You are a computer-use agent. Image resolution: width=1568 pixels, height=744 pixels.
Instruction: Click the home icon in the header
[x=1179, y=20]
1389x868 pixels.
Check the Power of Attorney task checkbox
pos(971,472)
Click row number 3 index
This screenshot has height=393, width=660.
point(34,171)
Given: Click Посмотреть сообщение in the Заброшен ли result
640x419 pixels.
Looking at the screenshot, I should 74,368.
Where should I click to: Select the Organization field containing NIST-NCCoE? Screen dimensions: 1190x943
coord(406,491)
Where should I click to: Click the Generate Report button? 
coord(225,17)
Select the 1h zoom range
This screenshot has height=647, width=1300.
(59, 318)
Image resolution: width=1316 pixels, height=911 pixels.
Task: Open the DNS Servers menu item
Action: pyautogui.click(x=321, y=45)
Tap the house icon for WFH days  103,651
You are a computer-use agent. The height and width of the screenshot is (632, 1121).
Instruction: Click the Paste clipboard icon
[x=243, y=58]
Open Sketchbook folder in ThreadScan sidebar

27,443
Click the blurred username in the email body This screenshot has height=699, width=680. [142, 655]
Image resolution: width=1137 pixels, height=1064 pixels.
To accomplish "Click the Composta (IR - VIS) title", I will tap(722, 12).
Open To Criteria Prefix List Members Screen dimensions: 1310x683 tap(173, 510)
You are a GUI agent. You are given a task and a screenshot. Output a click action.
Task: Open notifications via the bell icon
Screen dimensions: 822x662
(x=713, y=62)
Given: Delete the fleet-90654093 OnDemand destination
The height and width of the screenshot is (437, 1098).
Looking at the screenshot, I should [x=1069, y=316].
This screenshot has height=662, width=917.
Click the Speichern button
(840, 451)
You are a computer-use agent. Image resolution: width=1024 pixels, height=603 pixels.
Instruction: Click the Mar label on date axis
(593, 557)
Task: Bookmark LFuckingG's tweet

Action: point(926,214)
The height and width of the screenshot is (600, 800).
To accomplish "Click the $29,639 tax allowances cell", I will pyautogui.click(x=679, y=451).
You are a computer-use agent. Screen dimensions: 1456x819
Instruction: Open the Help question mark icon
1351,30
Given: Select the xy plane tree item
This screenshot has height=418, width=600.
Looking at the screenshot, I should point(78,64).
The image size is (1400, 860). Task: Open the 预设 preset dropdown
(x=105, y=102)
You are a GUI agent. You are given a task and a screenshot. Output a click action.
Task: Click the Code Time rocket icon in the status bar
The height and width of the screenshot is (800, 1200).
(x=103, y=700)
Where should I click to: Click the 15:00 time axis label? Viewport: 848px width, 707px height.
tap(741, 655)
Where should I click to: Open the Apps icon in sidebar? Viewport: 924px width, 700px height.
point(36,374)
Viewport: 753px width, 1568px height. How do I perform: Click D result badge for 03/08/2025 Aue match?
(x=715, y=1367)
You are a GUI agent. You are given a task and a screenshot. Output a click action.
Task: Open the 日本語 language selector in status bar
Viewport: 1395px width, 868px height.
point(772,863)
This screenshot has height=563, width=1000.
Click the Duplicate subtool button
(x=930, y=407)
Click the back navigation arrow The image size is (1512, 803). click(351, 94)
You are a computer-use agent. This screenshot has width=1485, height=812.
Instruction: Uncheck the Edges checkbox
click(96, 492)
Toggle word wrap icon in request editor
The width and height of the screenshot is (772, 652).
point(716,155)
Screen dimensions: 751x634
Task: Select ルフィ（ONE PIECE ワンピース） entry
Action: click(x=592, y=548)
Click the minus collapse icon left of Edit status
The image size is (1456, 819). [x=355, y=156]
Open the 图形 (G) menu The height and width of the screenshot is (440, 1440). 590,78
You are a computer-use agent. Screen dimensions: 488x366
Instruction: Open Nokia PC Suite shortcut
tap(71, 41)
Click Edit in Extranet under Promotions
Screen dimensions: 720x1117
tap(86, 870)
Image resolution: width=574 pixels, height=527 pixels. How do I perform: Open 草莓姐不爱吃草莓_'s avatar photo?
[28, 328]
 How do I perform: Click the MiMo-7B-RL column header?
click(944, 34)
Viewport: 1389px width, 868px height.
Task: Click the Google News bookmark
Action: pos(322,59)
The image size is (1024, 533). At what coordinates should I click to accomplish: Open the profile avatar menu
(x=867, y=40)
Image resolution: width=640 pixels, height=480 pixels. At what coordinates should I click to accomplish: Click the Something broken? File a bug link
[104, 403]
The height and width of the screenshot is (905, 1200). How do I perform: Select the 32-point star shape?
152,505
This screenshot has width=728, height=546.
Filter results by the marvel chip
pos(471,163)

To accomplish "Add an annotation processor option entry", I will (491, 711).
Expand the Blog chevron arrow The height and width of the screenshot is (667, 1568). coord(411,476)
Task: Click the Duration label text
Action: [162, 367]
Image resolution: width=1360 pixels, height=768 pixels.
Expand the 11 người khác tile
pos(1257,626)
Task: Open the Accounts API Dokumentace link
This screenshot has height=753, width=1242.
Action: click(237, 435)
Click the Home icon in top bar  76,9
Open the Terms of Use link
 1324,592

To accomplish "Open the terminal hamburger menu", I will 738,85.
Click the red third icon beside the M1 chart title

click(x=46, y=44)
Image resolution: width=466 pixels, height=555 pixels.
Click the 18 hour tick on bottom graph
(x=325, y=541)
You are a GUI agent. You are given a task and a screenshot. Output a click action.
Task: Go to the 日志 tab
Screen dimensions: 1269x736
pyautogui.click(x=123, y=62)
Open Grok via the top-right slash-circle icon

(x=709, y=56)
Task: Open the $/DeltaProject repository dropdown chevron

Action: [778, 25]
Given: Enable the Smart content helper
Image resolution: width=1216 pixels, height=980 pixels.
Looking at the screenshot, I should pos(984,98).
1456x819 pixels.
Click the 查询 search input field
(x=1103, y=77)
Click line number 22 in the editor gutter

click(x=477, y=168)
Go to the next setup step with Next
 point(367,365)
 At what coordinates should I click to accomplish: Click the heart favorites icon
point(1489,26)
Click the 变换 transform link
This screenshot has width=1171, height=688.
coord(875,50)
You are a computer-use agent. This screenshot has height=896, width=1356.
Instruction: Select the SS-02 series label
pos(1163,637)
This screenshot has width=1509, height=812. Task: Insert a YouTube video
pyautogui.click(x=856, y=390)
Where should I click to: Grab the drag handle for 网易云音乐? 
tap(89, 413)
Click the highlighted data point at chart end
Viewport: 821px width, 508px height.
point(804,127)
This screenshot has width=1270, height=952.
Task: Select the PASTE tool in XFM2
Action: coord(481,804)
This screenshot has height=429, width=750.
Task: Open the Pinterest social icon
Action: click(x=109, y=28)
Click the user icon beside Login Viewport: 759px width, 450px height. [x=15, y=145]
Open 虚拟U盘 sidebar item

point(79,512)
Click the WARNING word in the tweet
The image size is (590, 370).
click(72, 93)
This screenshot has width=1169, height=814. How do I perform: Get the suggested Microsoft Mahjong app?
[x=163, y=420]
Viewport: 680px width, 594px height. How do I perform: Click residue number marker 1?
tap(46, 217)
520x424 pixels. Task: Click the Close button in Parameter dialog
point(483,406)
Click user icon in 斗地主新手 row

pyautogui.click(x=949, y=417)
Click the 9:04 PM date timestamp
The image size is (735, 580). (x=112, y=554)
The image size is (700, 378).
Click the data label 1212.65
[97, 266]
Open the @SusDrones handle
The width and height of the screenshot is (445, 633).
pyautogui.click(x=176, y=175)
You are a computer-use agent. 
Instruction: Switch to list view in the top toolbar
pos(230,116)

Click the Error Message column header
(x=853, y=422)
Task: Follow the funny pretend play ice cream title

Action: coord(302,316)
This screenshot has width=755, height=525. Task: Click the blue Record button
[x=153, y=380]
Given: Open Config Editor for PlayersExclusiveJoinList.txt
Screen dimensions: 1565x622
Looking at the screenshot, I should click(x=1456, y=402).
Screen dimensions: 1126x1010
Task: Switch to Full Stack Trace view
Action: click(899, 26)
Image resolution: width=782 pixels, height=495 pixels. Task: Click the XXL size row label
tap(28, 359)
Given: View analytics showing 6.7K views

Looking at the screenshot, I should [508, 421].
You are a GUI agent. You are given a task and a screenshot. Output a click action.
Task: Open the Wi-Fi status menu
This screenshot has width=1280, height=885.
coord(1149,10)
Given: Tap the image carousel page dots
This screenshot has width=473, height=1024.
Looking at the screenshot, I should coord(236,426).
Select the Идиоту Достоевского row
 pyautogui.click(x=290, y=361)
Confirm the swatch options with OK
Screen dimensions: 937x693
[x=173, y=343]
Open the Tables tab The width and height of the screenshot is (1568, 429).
- - - - - - -
- [WORK TO BE COMPLETED]: Gather every row above that contains the string "data" and copy each one out in full.

- [RESPONSE BELOW]:
Click the highlighted data point at chart end
Click the data label 1212.65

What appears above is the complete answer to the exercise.